[Opening Available records section]
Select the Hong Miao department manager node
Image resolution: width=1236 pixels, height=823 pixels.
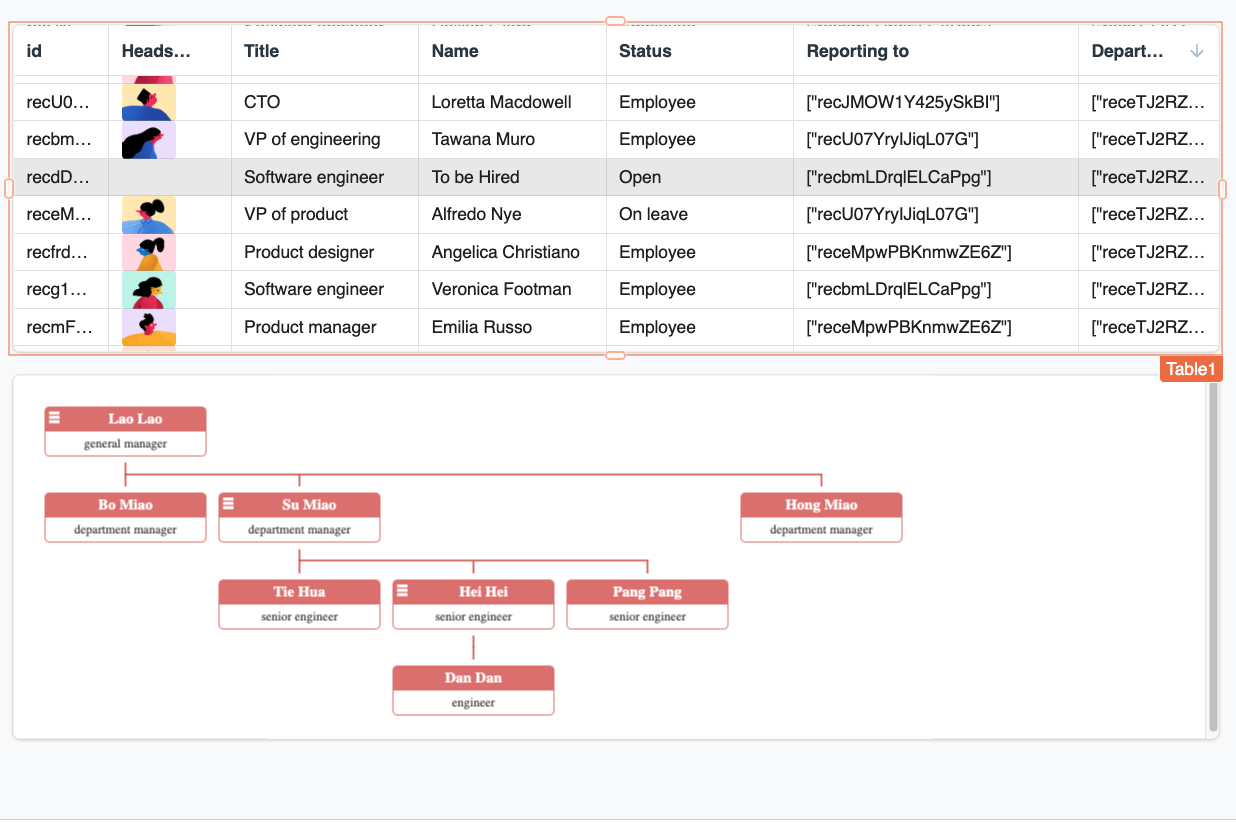(821, 517)
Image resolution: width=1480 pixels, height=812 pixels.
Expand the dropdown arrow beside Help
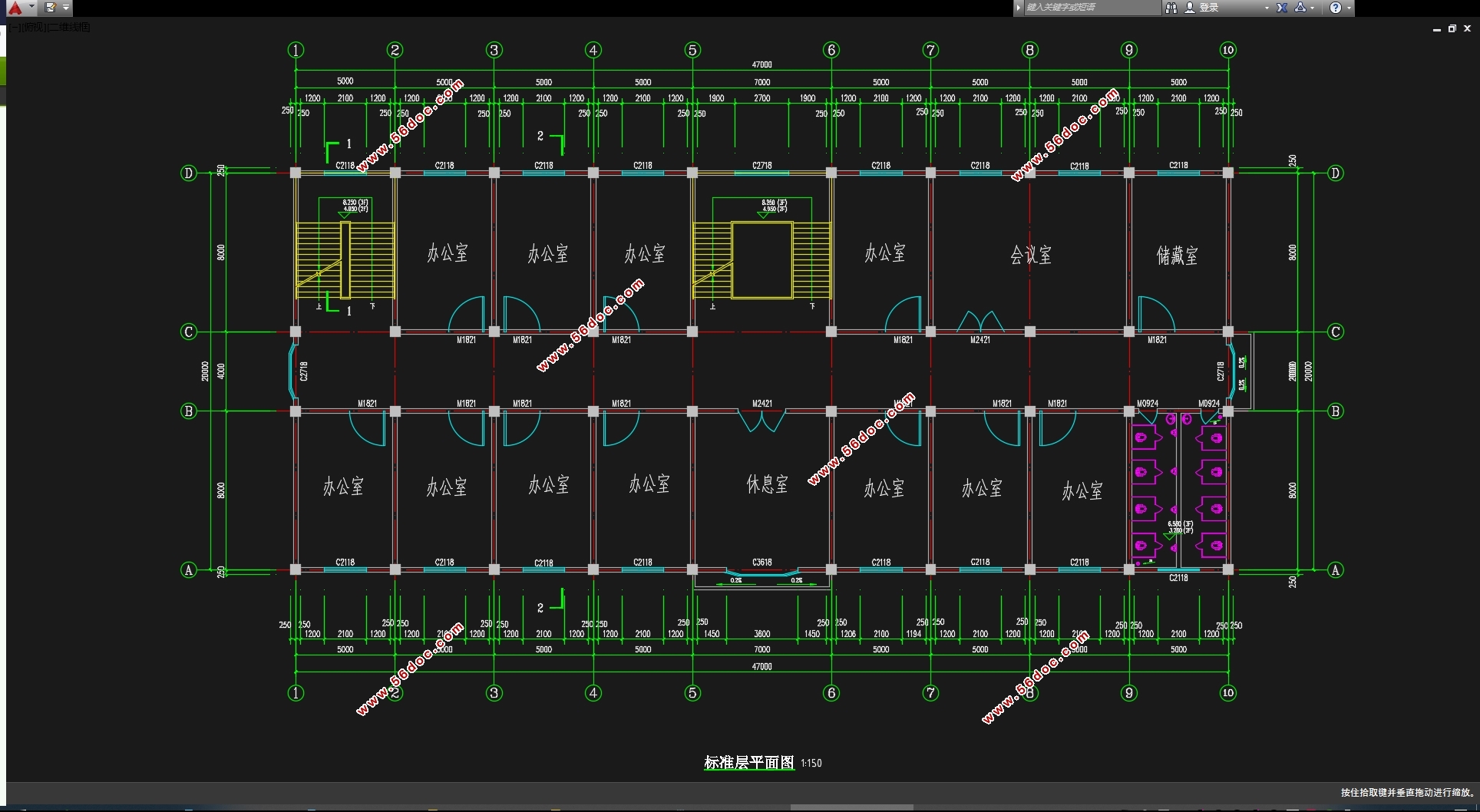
[Closing Available records section]
Every line in the data above needs to be given again exactly, pictures aside.

Select the Hong Miao department manager node
Image resolution: width=1236 pixels, height=823 pixels.
(821, 517)
Image resolution: width=1480 pixels, height=812 pixels.
Expand the dropdown arrow beside Help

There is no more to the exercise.